### WHAT YOU HAVE TO DO
Nothing in the data below may be left out; return all of it exactly.

### ENTRIES SHOWN
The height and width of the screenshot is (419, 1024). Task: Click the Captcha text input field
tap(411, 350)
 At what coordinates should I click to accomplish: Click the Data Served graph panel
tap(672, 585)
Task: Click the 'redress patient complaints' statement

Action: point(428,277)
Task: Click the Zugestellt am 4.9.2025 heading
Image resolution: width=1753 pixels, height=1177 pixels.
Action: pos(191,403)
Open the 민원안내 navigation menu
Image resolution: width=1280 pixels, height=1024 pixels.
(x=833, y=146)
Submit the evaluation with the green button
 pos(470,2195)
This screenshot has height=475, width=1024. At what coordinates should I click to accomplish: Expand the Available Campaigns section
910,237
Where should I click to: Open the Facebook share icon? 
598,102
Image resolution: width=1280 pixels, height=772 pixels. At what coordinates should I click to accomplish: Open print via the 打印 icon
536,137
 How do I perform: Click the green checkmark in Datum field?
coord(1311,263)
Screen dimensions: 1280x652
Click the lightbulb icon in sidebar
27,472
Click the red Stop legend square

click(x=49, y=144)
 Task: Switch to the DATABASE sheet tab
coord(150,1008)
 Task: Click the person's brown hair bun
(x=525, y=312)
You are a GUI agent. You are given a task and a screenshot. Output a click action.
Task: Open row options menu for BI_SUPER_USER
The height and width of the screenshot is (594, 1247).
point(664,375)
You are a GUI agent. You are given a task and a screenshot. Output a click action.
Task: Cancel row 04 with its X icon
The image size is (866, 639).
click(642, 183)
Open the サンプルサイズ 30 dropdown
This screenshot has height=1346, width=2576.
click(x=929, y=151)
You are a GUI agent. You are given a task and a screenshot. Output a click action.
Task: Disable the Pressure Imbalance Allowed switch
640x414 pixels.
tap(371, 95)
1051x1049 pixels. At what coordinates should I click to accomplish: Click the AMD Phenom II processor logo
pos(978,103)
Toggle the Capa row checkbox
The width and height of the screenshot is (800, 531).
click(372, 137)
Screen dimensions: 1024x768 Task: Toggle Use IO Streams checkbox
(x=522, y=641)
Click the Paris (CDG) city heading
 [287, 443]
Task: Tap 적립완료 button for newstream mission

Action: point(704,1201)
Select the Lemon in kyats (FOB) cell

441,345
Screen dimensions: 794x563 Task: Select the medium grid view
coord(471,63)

### YOUR RESPONSE
The height and width of the screenshot is (419, 1024). Task: Click the Captcha text input field
tap(411, 350)
 At what coordinates should I click to accomplish: Click the Data Served graph panel
tap(672, 585)
Task: Click the 'redress patient complaints' statement

Action: point(428,277)
Task: Click the Zugestellt am 4.9.2025 heading
Image resolution: width=1753 pixels, height=1177 pixels.
Action: pos(191,403)
Open the 민원안내 navigation menu
Image resolution: width=1280 pixels, height=1024 pixels.
(x=833, y=146)
Submit the evaluation with the green button
 pos(470,2195)
This screenshot has height=475, width=1024. At what coordinates should I click to accomplish: Expand the Available Campaigns section
910,237
Where should I click to: Open the Facebook share icon? 
598,102
Image resolution: width=1280 pixels, height=772 pixels. At what coordinates should I click to accomplish: Open print via the 打印 icon
536,137
 How do I perform: Click the green checkmark in Datum field?
coord(1311,263)
Screen dimensions: 1280x652
Click the lightbulb icon in sidebar
27,472
Click the red Stop legend square

click(x=49, y=144)
 Task: Switch to the DATABASE sheet tab
coord(150,1008)
 Task: Click the person's brown hair bun
(x=525, y=312)
You are a GUI agent. You are given a task and a screenshot. Output a click action.
Task: Open row options menu for BI_SUPER_USER
The height and width of the screenshot is (594, 1247).
point(664,375)
You are a GUI agent. You are given a task and a screenshot. Output a click action.
Task: Cancel row 04 with its X icon
The image size is (866, 639).
click(642, 183)
Open the サンプルサイズ 30 dropdown
This screenshot has height=1346, width=2576.
click(x=929, y=151)
You are a GUI agent. You are given a task and a screenshot. Output a click action.
Task: Disable the Pressure Imbalance Allowed switch
640x414 pixels.
tap(371, 95)
1051x1049 pixels. At what coordinates should I click to accomplish: Click the AMD Phenom II processor logo
pos(978,103)
Toggle the Capa row checkbox
The width and height of the screenshot is (800, 531).
click(372, 137)
Screen dimensions: 1024x768 Task: Toggle Use IO Streams checkbox
(x=522, y=641)
Click the Paris (CDG) city heading
 [287, 443]
Task: Tap 적립완료 button for newstream mission

Action: point(704,1201)
Select the Lemon in kyats (FOB) cell

441,345
Screen dimensions: 794x563 Task: Select the medium grid view
coord(471,63)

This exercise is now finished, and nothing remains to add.